Are we really secure developing applications in ASP.NET MVC?
Almost all applications are vulnerable to attack. According to Gartner, applications and data – not infrastructure – are the focus of modern cyber attacks. And attacks are on the rise. In 2015, companies saw an average of 160 successful cyber attacks per week, more than three times the 2010 average of 50 per week.
Insecure software is undermining financial, healthcare, defense, energy, and other critical infrastructure applications. As digital infrastructure gets increasingly complex and interconnected, the difficulty of achieving application security increases exponentially. Companies can no longer afford to tolerate relatively simple security risks like injection, broken authentication and session management, cross-site scripting, or insecure direct object references.
Current frameworks to develop web apps are insecure by default
One of the principal reasons behind this, is the lack of secure software engineering in our web application development. The most common security approach in the software development industry, is based on best practices that developers must be aware of and apply manually. Basically, we are not using a security by design approach and security relies mainly on people (developers), rather than being automatic.
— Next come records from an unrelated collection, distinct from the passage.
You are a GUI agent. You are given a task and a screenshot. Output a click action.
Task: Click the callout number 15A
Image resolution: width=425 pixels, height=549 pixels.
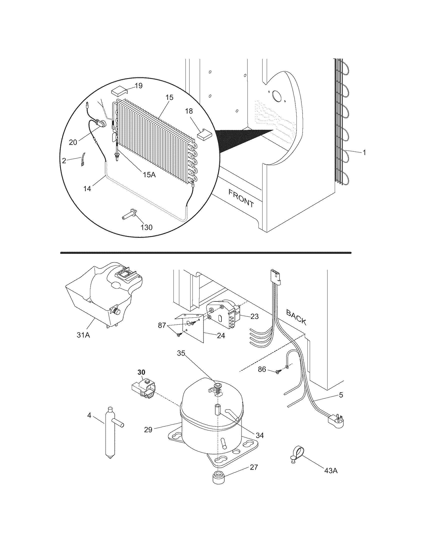(x=149, y=174)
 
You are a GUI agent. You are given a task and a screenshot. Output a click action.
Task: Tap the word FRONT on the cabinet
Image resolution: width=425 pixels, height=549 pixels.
(x=241, y=198)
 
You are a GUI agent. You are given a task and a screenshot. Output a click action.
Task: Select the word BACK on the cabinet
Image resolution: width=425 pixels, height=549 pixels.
(x=296, y=317)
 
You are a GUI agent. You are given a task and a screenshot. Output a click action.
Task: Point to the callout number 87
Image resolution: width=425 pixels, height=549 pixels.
(x=162, y=325)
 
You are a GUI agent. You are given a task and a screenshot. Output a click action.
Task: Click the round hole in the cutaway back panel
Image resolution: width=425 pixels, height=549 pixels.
(x=277, y=96)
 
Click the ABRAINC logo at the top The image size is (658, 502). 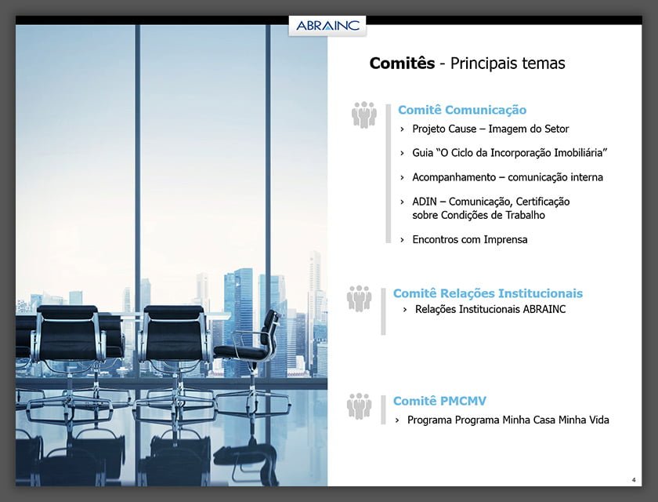coord(327,25)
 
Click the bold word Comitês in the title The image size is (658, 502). coord(402,64)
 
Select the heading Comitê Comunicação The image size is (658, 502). coord(462,110)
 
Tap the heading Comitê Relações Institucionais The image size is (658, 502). coord(488,293)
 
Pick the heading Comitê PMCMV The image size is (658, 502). coord(439,401)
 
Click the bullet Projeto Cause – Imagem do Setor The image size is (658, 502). coord(490,129)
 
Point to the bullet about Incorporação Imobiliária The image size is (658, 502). coord(510,152)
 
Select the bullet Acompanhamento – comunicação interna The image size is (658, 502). coord(508,177)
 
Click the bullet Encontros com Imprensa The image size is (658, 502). coord(470,239)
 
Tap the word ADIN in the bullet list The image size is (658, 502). coord(425,202)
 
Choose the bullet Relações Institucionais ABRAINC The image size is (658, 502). coord(490,309)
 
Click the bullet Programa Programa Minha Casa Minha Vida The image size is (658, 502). coord(508,420)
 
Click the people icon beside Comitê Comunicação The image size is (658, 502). coord(364,115)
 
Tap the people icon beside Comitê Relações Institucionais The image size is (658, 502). coord(360,298)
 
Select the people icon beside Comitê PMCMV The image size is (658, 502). coord(360,406)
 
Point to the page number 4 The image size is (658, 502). coord(633,479)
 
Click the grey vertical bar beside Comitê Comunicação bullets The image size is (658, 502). coord(388,173)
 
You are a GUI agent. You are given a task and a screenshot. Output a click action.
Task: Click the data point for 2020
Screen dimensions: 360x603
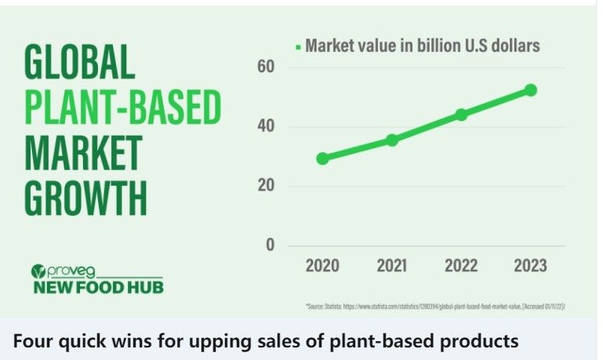(322, 158)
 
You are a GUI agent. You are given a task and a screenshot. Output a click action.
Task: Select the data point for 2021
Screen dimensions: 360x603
(391, 140)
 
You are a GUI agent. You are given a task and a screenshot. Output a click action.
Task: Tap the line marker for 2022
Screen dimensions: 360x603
(461, 115)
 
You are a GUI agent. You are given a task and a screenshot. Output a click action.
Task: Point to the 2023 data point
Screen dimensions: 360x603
(531, 90)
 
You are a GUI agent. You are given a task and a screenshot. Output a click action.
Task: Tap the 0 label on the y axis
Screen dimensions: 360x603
(270, 245)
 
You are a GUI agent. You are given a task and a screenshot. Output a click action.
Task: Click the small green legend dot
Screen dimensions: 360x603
(297, 47)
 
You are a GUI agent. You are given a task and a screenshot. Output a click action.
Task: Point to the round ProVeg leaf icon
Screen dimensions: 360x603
(37, 272)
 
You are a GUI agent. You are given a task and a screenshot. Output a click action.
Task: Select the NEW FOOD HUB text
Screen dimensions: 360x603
(97, 287)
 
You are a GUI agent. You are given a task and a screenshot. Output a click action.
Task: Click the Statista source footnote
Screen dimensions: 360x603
(434, 305)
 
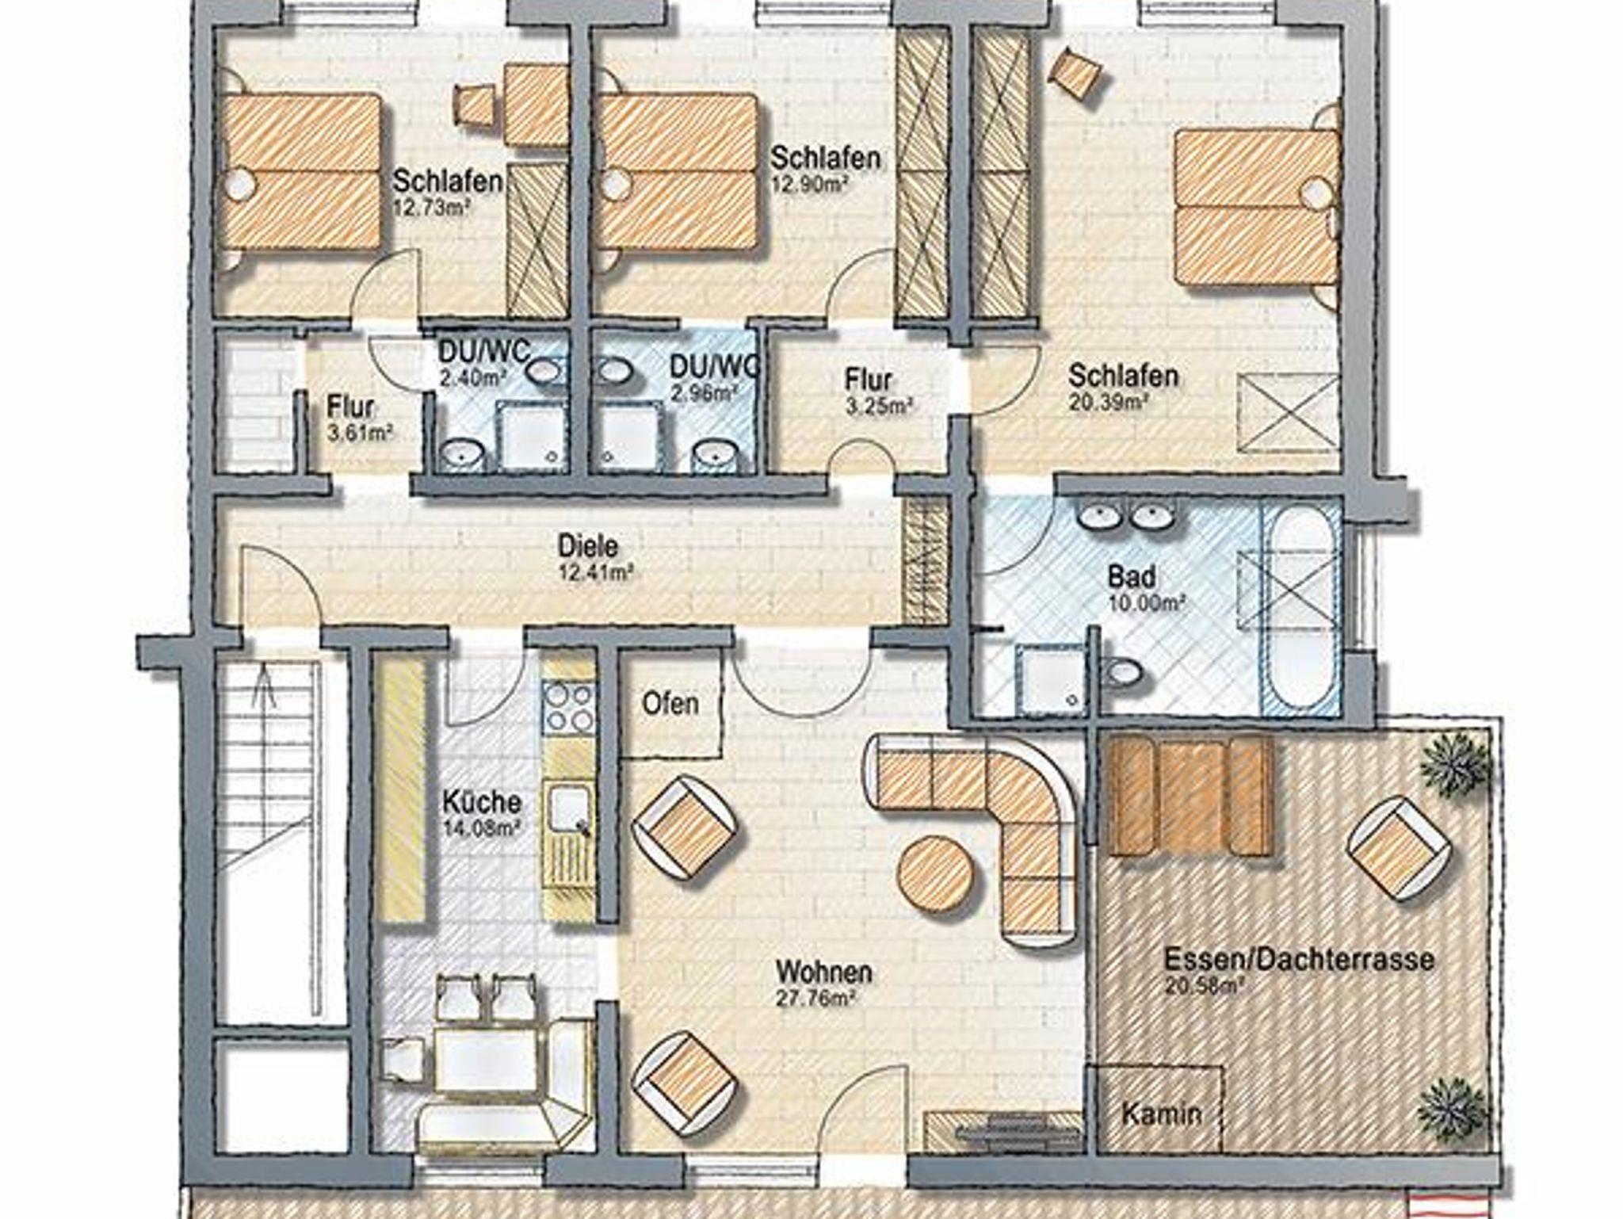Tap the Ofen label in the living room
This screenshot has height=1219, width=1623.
[670, 703]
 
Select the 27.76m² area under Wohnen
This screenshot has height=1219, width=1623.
[815, 999]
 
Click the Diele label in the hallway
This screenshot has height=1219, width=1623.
[588, 546]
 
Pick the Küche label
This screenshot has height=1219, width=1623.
[482, 802]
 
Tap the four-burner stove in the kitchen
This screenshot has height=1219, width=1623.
[568, 707]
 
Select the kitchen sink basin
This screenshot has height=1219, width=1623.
[568, 811]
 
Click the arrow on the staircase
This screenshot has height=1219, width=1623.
[264, 686]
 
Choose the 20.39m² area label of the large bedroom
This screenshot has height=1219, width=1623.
[1109, 402]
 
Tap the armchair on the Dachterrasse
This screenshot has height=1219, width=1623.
[1400, 849]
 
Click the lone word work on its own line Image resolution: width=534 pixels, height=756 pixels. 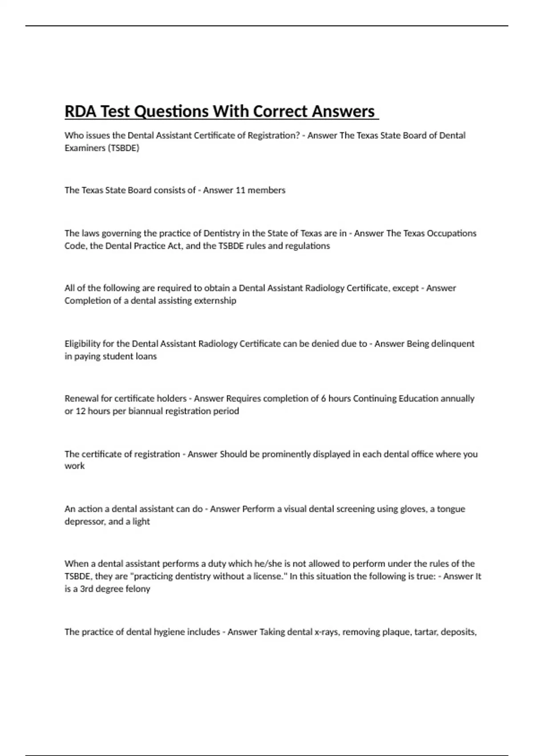(x=74, y=466)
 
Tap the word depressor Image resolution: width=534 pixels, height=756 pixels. (x=85, y=522)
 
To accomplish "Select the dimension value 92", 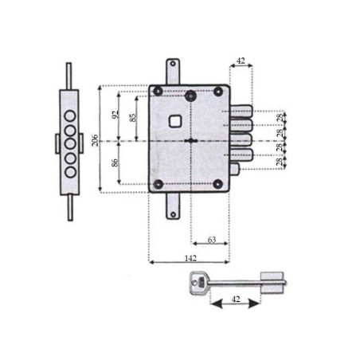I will [115, 115].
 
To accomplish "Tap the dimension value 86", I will [115, 163].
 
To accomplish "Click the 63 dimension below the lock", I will [211, 238].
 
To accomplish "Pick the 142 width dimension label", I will [190, 258].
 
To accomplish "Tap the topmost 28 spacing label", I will [280, 118].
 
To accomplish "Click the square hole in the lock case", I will [176, 122].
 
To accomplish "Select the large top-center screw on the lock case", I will [190, 96].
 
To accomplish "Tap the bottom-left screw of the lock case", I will [158, 185].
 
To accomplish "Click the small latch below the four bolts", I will [235, 170].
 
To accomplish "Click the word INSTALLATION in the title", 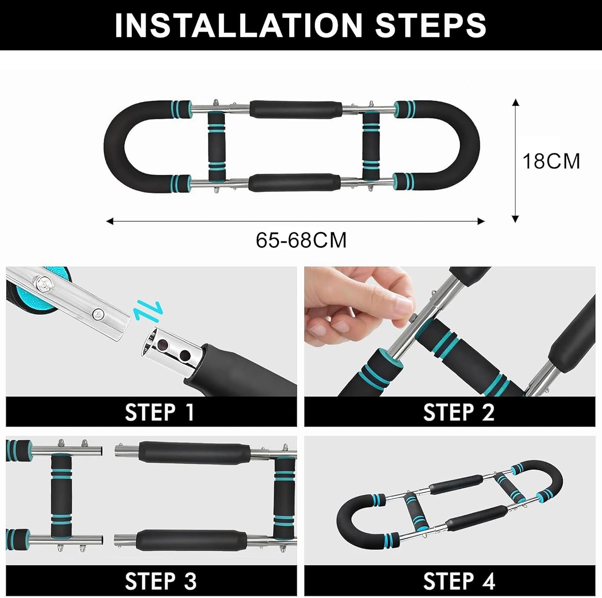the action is (238, 25).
So why not make application security visible?
The Open Web Application Security Project (OWASP) is a worldwide, nonprofit organization focused on improving the security of software. It functions as an online community that creates freely available articles, methodologies, documentation, tools, and technologies. The OWASP Top Ten is a powerful awareness document that is published and updated regularly. It lists the 10 most critical web application security risks, providing a description with examples and guidance for avoiding each threat. Project members include a variety of security experts from around the world who share their expertise to produce this list. More information can be found here.
Companies should adopt this awareness document within their organization and start the process of ensuring that their applications are protected against these flaws.
Are ASP.NET MVC apps vulnerable to OWASP Top 10?
At Hdiv Security we decided to extend the Microsoft Music Store application to make people aware of the existing situation. Development frameworks remain insecure by default and if the features and functionality of applications continue to be more important to software developers than security, applications will remain insecure by default.
Based on the OWASP Top 10, we have created a new section in the Music Store application with examples for each type of risk.
How can we secure our ASP.NET MVC apps?
As we have seen previously there is a very large number of web risks that must be made secure by developers manually. Taking into account the various statistics available on cybersecurity incidents, the best practice based approach does not work in reality. So, even though it should be adopted in all situations, it is clear this approach alone is not sufficient.
So what can we do?
Let’s take an example to explain an alternative approach. At the time when many of us started our professional careers, a common issue within production systems, was related to database connections not being managed properly by developers. They had to open/close connections manually using the database driver. Sometimes they forgot, but fortunately, thanks to the automatic connection management offered by Microsoft, this issue has almost disappeared.
So, what about solving security issues by delegating security to the architecture, following a security by design approach?
This is the approach that we have adopted within Hdiv through the integration of security best practices into the .NET library. In other words, even though developers may not follow the recommended best practices, Hdiv automatically implements a very large group of checks, avoiding many of the most common web risks by default. In the following table we can see the security level offered by Hdiv.
(*) Due to the fact that prevention against CSRF attacks is not automatic, allowing that there is some dependency on developers, we consider that ASP.NET MVC does not cover against this risk, being insecure by default.
Note that Hdiv does not change the original programming model offered by .NET but works in the background without any Hdiv dependant code within the application.